A estética é tão volátil, indefinível, relativa e, por isso, tão desconcertante. Oscar Wilde mostrou sublimemente n'O Retrato de Dorian Gray como o conceito de Arte pode prescrever a nossa existência. Subsistem na consciência humana inúmeras formas de retratar a vida. A tela não parece estar completa até que aquilo que idealizámos esteja perfeita e harmoniosamente posicionado nesse espaço concedido. Quem diz uma tela, diz um palco igualmente. Esta é a urgência de uma arte que serve o próprio hedonismo estético: só morrerei na consciência de uma morte tragicamente bela, em que a minha mão decai sobre a maçã do meu rosto numa auto-carícia... Este é um exemplo de "obra de arte".
A Beleza é genial, já dizia o mesmo autor. No seu esteticismo revestido de uma sensibilidade singular soube identificar a mística ontologia da Beleza, encarnou-a numa tirana que parece levar a morte às almas mais puras. Dorian Gray morreu pelo veneno da sua própria beleza. O hedonismo extremo tomou posse das suas acções que se impulsionaram para o imediatismo do princípio estético. O medo da efemeridade da sua juventude ocupou toda a sua moral, ditou as leis da perseguição a si próprio.
Muitas e muitas versões se podem fazer deste pensamento tão profundo de Oscar Wilde. ele é imortal e não pertence a uma época. É nosso. Tão simplesmente nosso - do Ser Humano.

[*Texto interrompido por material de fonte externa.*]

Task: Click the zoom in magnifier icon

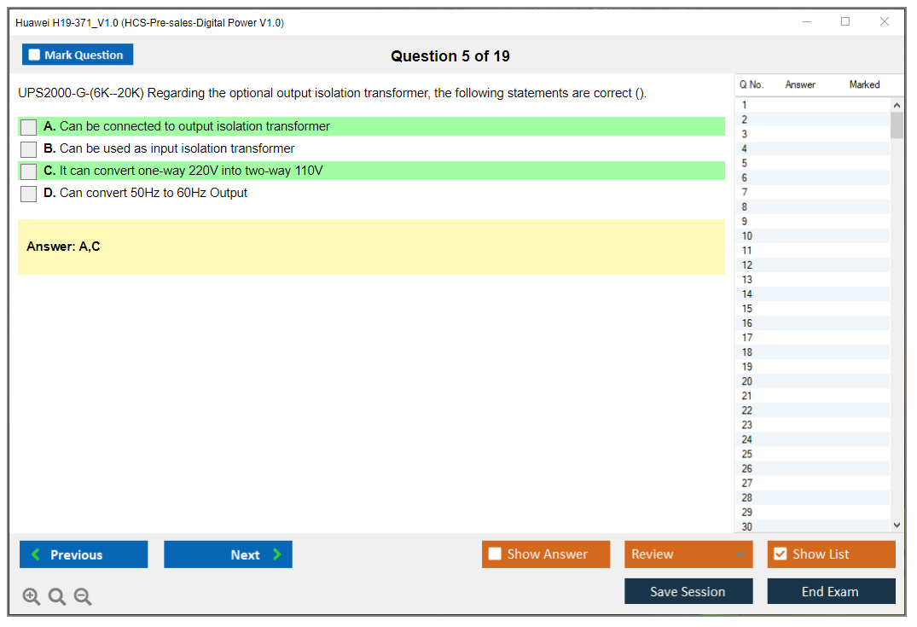Action: [32, 597]
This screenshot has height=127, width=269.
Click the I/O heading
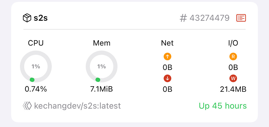coord(233,43)
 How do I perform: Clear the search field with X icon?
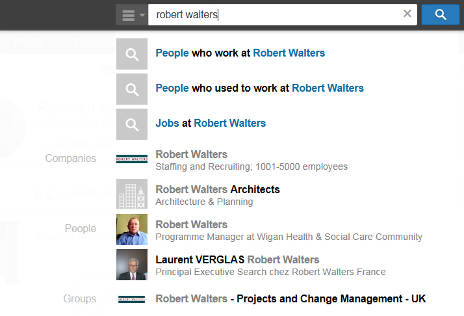[x=407, y=13]
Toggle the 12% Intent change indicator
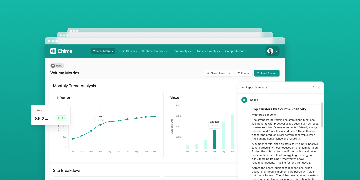This screenshot has height=180, width=360. point(61,118)
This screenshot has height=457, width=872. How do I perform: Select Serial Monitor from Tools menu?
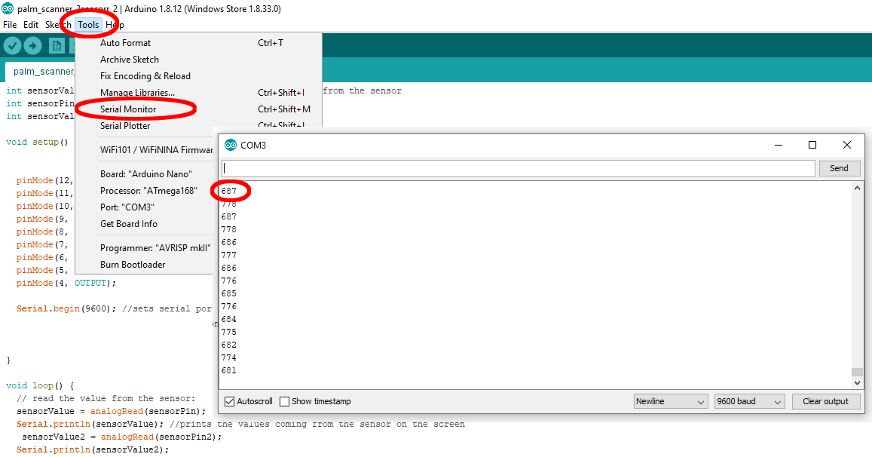point(137,109)
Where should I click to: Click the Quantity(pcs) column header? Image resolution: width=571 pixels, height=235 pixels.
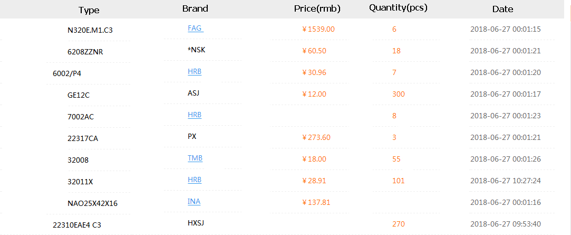[x=398, y=8]
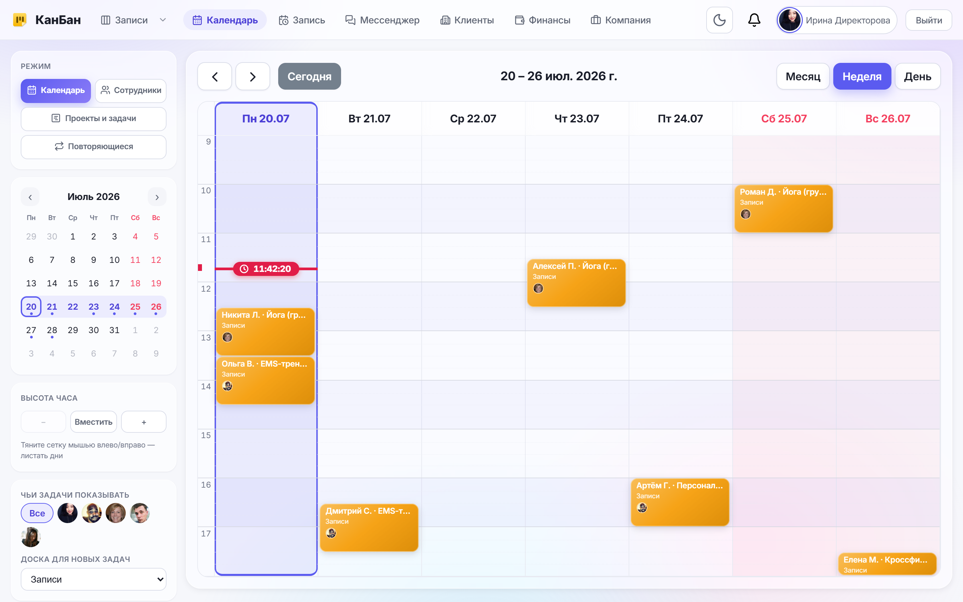
Task: Open the Алексей П. Йога event
Action: pos(576,283)
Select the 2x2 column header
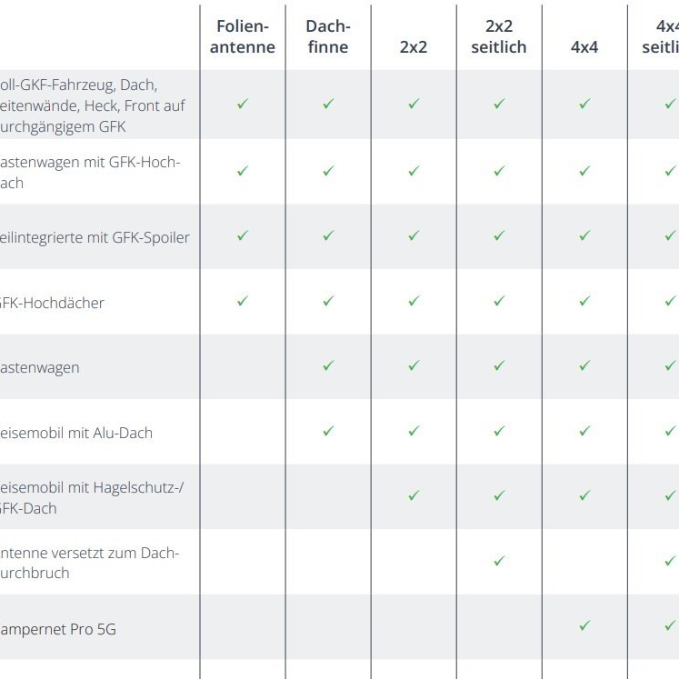This screenshot has width=679, height=679. click(414, 47)
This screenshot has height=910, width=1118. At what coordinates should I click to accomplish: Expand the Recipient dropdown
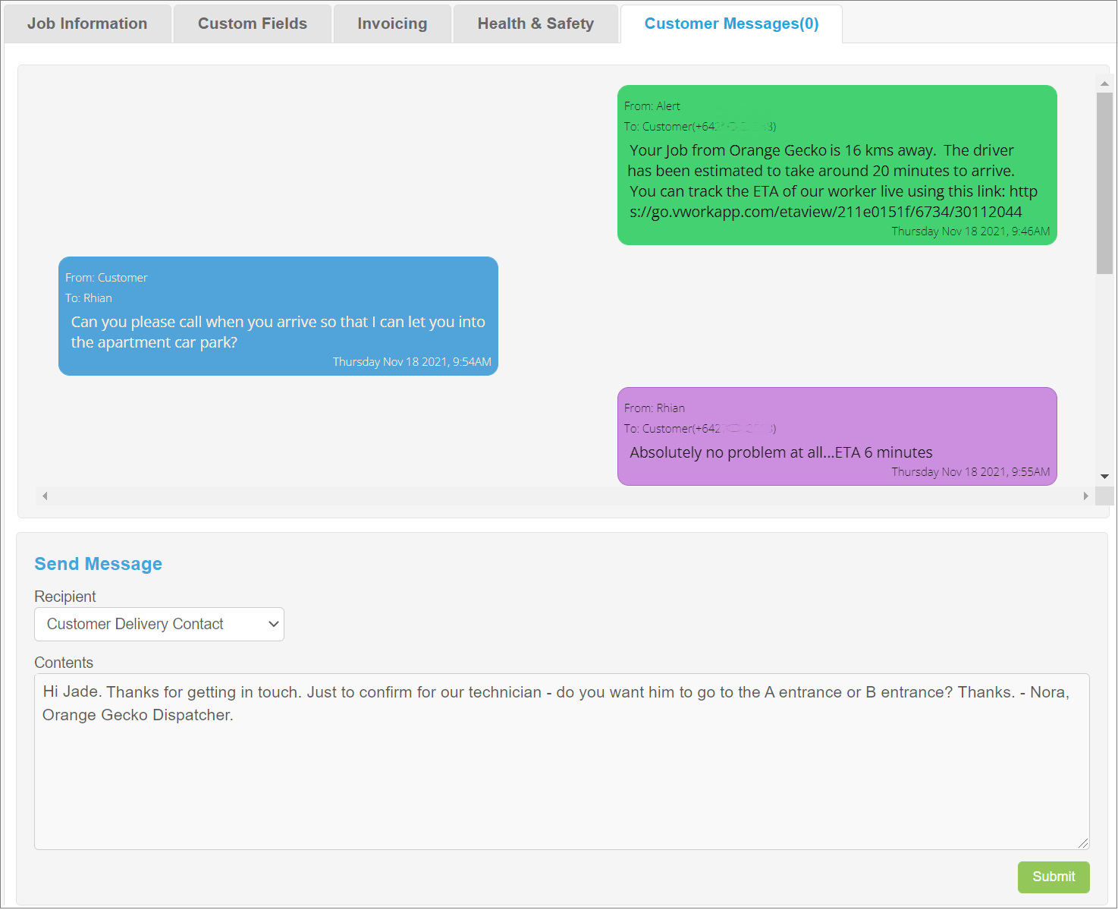click(x=159, y=624)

«a Beleza é uma forma de Génio - na verdade está acima do Génio, pois não precisa de explicação. É um dos grandes factos do mundo (...) não pode ser posta em dúvida. Tem um direito divino de soberania. Torna príncipes aqueles que a possuem». OW



Sejamos sempre príncipes e princesas da nossa Alma. A beleza reside na própria invisibilidade, procuremos apenas o manto que esconde a tela perfeita da Beleza Humana.

Não se deixem morrer sem ler este livro, a sua beleza deixou sem explicação qualquer movimento dito saudável das minhas ideias.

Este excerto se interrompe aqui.